-------- STORED DATA --------
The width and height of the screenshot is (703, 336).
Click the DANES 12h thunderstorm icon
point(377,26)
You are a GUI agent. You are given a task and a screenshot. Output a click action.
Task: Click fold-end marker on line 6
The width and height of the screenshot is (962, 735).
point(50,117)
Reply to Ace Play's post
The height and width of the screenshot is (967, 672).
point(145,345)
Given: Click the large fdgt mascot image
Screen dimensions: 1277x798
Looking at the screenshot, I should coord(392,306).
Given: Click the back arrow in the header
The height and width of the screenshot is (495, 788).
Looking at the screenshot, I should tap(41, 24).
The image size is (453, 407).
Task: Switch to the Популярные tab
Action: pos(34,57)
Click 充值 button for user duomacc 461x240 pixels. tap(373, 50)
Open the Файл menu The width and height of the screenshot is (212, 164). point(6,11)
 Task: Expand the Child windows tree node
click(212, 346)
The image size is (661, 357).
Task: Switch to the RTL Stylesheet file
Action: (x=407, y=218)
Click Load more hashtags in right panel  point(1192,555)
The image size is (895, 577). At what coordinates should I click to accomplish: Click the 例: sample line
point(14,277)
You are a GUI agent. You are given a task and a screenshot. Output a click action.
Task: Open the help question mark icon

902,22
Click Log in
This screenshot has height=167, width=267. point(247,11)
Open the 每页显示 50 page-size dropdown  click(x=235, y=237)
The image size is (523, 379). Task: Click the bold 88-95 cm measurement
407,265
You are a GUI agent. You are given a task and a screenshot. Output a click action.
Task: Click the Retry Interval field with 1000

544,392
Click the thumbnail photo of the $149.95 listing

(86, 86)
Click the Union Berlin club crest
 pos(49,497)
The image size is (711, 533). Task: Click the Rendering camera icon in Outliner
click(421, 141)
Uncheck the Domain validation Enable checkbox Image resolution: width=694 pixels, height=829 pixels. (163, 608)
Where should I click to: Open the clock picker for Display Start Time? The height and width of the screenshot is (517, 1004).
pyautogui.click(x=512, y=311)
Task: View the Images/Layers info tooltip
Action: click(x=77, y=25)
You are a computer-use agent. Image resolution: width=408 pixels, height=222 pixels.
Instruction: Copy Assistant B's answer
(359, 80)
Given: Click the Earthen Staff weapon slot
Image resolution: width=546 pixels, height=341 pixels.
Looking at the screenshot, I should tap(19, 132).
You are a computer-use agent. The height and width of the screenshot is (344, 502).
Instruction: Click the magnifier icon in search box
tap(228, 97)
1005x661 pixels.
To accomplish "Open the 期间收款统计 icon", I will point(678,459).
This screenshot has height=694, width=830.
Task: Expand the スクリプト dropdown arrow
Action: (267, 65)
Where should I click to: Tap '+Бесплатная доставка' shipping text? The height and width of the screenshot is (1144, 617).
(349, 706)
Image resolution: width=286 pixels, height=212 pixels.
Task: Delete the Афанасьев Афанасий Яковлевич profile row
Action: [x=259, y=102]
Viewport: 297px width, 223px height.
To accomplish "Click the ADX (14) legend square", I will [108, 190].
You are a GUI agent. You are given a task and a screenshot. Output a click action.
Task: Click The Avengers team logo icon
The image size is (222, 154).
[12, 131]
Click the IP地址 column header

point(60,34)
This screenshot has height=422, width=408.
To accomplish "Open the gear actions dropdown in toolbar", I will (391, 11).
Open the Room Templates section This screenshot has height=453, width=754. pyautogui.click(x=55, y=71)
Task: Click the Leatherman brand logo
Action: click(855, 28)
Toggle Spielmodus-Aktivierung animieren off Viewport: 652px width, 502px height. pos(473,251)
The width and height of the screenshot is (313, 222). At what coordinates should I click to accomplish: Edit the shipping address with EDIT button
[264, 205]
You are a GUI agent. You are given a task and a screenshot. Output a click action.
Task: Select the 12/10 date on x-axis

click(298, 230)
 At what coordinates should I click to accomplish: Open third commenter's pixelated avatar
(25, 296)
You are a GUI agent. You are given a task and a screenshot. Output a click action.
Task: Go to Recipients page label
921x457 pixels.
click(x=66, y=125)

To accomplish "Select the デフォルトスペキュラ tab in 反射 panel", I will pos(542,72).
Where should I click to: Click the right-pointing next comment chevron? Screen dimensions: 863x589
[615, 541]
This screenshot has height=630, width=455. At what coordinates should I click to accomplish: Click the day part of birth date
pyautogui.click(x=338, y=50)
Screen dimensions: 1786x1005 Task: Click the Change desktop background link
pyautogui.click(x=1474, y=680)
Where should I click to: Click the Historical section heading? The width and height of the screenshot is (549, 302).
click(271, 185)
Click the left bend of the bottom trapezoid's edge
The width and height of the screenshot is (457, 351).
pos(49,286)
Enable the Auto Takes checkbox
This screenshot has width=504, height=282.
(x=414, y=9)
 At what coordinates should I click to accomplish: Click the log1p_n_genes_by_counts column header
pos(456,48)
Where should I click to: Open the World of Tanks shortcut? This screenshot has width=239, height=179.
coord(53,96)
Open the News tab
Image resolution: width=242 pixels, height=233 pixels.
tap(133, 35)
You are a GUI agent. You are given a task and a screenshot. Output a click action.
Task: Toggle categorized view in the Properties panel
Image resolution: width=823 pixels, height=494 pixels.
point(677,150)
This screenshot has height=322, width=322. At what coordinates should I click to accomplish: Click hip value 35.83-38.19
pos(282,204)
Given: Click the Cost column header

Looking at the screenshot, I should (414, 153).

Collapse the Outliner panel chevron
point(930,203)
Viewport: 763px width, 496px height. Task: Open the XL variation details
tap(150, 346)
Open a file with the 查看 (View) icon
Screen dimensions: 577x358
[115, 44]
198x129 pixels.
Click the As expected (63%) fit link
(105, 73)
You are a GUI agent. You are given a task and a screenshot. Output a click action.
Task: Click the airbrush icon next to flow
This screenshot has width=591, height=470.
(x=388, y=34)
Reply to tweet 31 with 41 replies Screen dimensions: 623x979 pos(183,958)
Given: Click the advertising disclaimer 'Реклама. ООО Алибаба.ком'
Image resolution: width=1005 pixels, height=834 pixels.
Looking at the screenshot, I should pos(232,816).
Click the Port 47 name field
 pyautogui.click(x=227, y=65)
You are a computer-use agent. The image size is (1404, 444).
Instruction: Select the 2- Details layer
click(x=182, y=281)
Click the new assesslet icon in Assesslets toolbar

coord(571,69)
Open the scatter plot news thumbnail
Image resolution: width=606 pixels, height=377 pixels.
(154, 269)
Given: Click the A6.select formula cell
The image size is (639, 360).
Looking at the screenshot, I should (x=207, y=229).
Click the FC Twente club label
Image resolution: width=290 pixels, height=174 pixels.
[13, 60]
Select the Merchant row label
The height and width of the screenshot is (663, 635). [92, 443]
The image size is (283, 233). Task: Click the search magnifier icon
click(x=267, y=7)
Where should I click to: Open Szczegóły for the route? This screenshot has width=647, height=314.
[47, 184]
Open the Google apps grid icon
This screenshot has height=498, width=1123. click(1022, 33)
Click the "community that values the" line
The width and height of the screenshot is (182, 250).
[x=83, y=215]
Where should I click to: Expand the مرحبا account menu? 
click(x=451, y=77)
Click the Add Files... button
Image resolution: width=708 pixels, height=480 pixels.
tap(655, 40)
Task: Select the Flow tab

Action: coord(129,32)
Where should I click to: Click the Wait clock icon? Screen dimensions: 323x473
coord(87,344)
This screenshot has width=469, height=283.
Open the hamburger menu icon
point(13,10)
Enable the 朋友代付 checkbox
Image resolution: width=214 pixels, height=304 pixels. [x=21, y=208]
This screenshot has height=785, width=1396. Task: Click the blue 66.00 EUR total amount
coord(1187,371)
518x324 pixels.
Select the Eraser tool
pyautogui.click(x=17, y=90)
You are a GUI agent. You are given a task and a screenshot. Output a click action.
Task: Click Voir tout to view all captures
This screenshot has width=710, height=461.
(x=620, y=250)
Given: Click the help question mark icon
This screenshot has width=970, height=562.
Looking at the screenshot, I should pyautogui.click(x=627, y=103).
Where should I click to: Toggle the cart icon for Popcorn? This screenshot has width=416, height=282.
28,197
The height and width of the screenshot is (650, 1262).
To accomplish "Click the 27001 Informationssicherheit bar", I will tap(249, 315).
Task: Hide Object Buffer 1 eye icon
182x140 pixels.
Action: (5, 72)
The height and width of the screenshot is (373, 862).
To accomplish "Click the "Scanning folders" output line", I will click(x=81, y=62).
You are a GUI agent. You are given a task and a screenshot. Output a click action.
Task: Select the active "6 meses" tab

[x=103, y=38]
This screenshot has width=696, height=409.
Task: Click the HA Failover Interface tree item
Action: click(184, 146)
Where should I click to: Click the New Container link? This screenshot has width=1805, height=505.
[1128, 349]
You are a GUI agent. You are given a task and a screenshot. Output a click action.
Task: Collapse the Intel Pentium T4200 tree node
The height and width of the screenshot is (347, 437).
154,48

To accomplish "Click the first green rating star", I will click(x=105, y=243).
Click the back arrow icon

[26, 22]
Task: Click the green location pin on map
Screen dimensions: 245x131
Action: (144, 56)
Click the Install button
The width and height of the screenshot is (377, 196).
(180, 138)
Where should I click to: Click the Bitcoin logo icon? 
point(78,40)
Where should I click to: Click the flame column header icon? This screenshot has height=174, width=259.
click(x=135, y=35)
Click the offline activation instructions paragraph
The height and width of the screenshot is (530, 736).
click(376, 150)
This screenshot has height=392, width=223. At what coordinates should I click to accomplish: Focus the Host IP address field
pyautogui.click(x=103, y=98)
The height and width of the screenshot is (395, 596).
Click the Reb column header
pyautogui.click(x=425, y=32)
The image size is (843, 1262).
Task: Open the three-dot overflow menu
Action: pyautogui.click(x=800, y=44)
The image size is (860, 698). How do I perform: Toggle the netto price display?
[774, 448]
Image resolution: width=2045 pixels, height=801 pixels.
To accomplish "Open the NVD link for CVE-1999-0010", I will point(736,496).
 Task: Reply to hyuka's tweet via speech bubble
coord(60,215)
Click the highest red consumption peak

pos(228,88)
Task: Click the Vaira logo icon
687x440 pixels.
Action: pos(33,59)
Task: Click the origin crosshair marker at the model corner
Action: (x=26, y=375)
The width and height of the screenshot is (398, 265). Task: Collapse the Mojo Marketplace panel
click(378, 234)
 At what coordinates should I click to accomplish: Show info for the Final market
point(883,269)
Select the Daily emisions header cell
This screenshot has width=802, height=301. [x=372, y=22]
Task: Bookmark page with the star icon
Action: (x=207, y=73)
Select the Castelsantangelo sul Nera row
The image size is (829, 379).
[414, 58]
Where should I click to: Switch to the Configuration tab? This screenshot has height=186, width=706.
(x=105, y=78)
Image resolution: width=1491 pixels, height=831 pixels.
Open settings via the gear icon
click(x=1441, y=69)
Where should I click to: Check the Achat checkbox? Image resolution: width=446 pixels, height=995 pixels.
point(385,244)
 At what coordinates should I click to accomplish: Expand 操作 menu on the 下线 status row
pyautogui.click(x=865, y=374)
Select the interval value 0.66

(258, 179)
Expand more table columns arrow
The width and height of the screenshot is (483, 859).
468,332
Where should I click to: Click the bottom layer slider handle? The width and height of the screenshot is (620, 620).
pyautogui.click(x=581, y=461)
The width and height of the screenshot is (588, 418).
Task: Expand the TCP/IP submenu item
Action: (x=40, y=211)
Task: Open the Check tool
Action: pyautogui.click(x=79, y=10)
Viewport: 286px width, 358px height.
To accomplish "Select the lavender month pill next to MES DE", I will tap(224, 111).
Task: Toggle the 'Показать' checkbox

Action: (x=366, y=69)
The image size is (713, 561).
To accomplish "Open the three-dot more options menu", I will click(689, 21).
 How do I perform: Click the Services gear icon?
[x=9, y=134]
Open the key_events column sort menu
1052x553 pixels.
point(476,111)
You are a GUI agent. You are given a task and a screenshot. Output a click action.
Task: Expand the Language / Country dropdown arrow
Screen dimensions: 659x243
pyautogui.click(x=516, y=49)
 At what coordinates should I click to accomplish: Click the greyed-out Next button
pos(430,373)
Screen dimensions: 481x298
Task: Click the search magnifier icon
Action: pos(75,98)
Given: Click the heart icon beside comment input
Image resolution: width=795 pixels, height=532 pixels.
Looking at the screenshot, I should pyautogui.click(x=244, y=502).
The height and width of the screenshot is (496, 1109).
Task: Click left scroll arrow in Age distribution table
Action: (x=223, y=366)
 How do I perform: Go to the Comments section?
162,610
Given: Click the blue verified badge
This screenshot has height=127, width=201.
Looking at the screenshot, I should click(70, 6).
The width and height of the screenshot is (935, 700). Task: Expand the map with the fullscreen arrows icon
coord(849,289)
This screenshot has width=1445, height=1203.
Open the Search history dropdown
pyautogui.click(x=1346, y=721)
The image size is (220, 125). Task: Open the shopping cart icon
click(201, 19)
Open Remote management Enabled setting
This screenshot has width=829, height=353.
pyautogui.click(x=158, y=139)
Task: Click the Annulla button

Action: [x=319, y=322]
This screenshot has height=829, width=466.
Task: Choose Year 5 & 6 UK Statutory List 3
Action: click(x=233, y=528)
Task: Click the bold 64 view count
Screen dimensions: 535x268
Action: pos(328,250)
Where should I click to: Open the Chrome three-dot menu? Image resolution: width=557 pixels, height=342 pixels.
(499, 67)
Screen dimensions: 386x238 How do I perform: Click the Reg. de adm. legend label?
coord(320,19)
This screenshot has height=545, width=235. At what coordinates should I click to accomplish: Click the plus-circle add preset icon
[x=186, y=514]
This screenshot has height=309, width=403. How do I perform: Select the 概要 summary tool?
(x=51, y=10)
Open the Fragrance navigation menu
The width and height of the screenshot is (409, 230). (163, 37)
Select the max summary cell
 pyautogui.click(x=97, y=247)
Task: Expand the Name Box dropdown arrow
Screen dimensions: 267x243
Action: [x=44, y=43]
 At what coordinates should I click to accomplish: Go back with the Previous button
--------
> _TASK INSTRUCTIONS_: Copy out each line of the listing that holds the string "more".

> _EXERCISE RESULT_:
Click Load more hashtags in right panel  point(1192,555)
Expand more table columns arrow
To accomplish "Open the three-dot more options menu", I will click(689, 21).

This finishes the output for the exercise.